Social media giant Twitter has taken it on the chin in part because investors are focusing on the wrong things, says one analyst.
Scott Kessler, Head of Technology Research for S&P Capital IQ was on BNN’s “The Street” today to talk about Twitter.
Kessler says his firm upgraded the stock to a “buy” a few weeks ago. He says a lot of people are focusing on the company’s seemingly sluggish user growth, but they should be looking at other metrics. The analyst says other engagement metrics such as “retweets” and “favorites” are seeing double-digit growth.

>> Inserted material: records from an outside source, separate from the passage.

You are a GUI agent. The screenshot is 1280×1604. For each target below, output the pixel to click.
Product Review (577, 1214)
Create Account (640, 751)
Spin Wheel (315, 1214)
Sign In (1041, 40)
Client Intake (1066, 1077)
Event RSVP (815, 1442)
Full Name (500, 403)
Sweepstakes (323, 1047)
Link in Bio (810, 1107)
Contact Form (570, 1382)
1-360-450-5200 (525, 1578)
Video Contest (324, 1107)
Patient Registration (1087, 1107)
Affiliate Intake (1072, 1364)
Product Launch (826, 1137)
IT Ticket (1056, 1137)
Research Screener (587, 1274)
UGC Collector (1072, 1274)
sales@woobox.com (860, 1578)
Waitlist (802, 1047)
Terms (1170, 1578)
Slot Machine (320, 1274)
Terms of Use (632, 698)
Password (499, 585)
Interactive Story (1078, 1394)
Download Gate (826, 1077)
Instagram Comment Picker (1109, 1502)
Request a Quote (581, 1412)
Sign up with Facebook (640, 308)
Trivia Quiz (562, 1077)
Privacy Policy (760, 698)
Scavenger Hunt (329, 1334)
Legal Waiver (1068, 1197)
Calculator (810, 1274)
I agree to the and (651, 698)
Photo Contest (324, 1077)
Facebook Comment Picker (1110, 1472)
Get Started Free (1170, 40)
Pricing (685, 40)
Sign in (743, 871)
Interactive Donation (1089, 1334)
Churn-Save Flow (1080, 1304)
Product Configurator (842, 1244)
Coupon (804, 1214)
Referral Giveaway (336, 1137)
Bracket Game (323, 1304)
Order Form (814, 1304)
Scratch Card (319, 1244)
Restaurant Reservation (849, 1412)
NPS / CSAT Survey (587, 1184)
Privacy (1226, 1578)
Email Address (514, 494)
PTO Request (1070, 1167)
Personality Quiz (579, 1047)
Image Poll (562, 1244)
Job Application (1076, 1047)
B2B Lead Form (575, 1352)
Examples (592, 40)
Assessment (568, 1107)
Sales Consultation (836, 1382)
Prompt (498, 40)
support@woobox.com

“I think there is a disconnect in the marketplace, where a lot of people are focusing on the notion of user growth and engagement growth as Twitter kind of indicated that we should last year when they were in the process of coming public,” said Kessler. “It’s just that the metrics they have provided we don’t think are as relevant now as they were, let’s say, six months ago.”
Kessler says part of Twitter’s problem is of its own making because he believes management has done a poor job of communicating the parts of their platform that have “notable and growing appeal for advertisers”. He cites the acquisition of ad serving platform MoPUb, which was completed around the time the company went public, as a pickup that vastly expanded Twitter’s reach in mobile.
Twitter IPO’d on November 6th of last year at $26 a share. The stock closed its first day of trading at $44.90, but has steadily trailed off to current levels just above the thirty dollar mark.
Noting that Twitter trades at about fifteen times his firm’s revenue outlook for 2014, Kessler thinks investors at current prices are getting a bargain. “We think its an attractive value given all the misinformation that’s out there,” he said.